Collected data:
>>
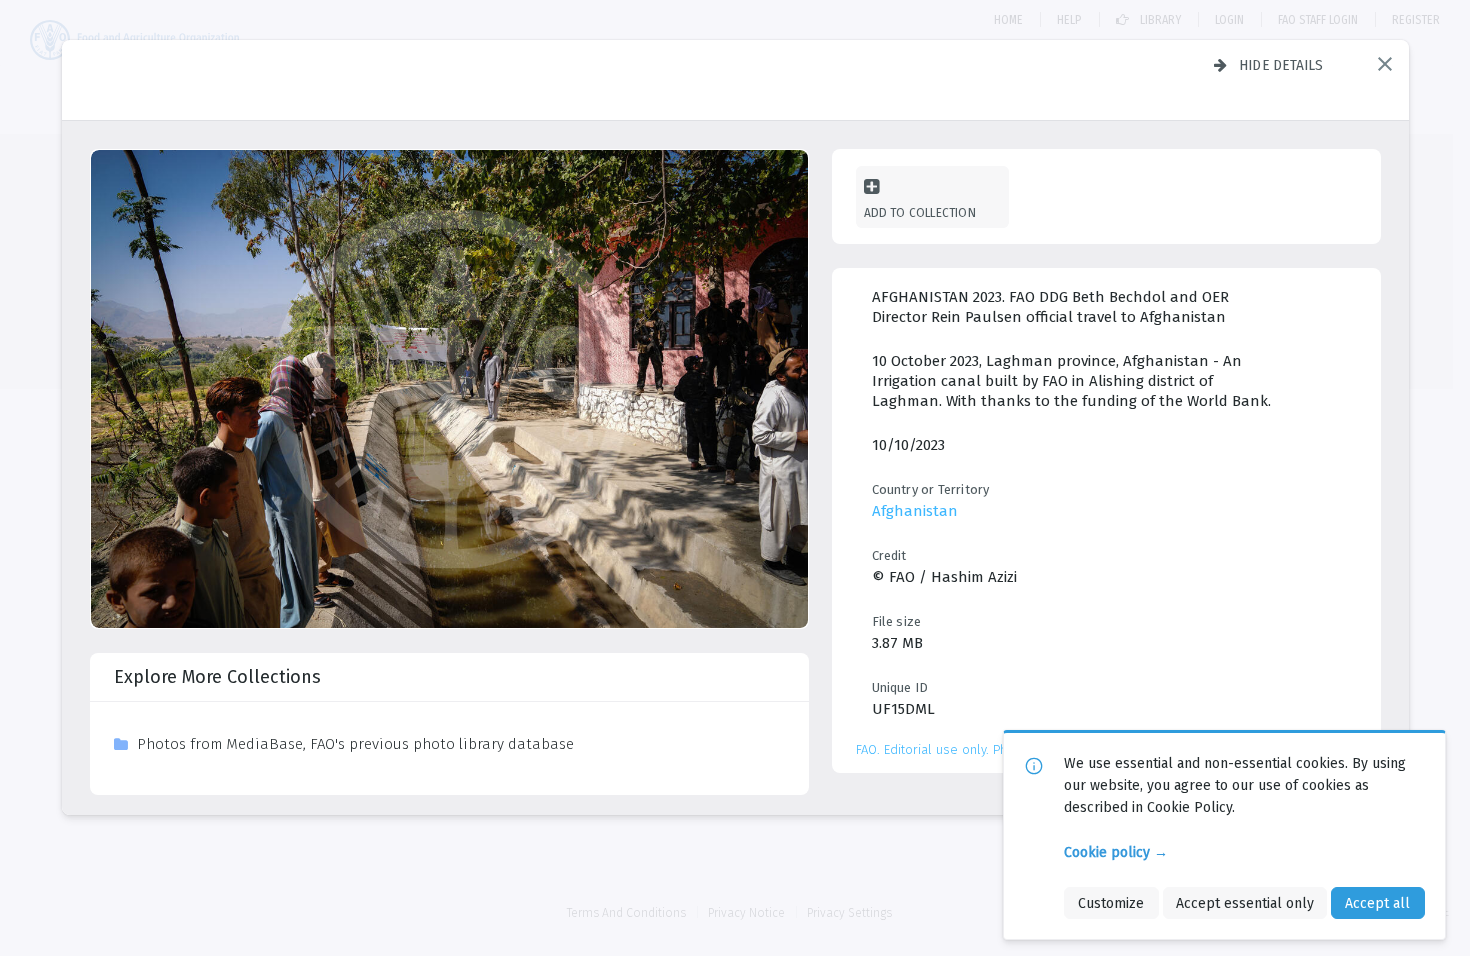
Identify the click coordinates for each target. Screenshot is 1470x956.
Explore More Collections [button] (217, 677)
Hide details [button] (1281, 65)
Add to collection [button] (920, 212)
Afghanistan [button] (915, 511)
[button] (1385, 64)
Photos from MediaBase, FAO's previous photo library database (355, 744)
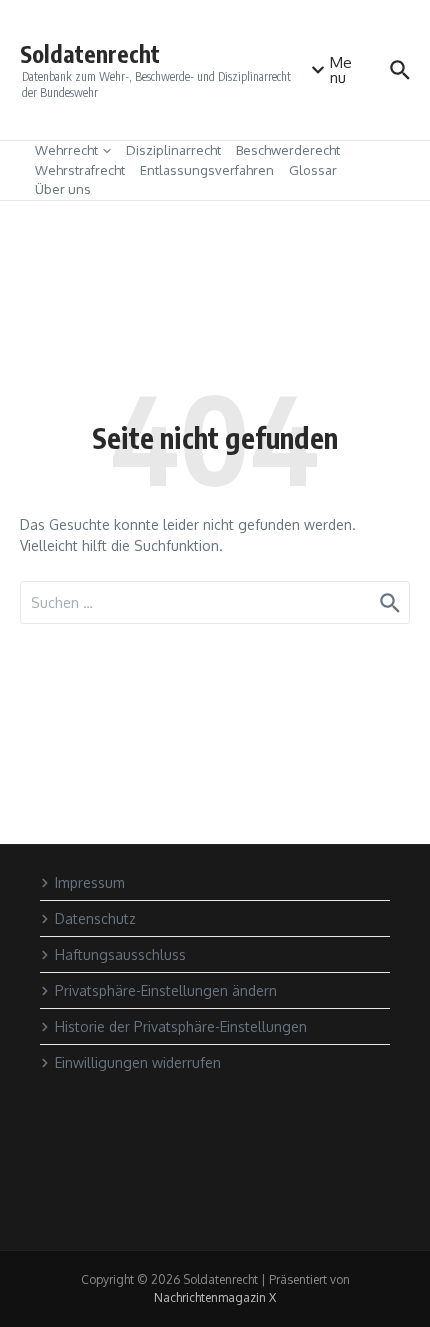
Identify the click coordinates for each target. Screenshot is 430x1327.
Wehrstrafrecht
<<
Description of the task —
Read the entries and pick out all lines that include the word "coordinates".

Task result —
Identify the click coordinates for each target. Screenshot is 1470x956.
Identify the click coordinates for each target. Screenshot is 430x1327.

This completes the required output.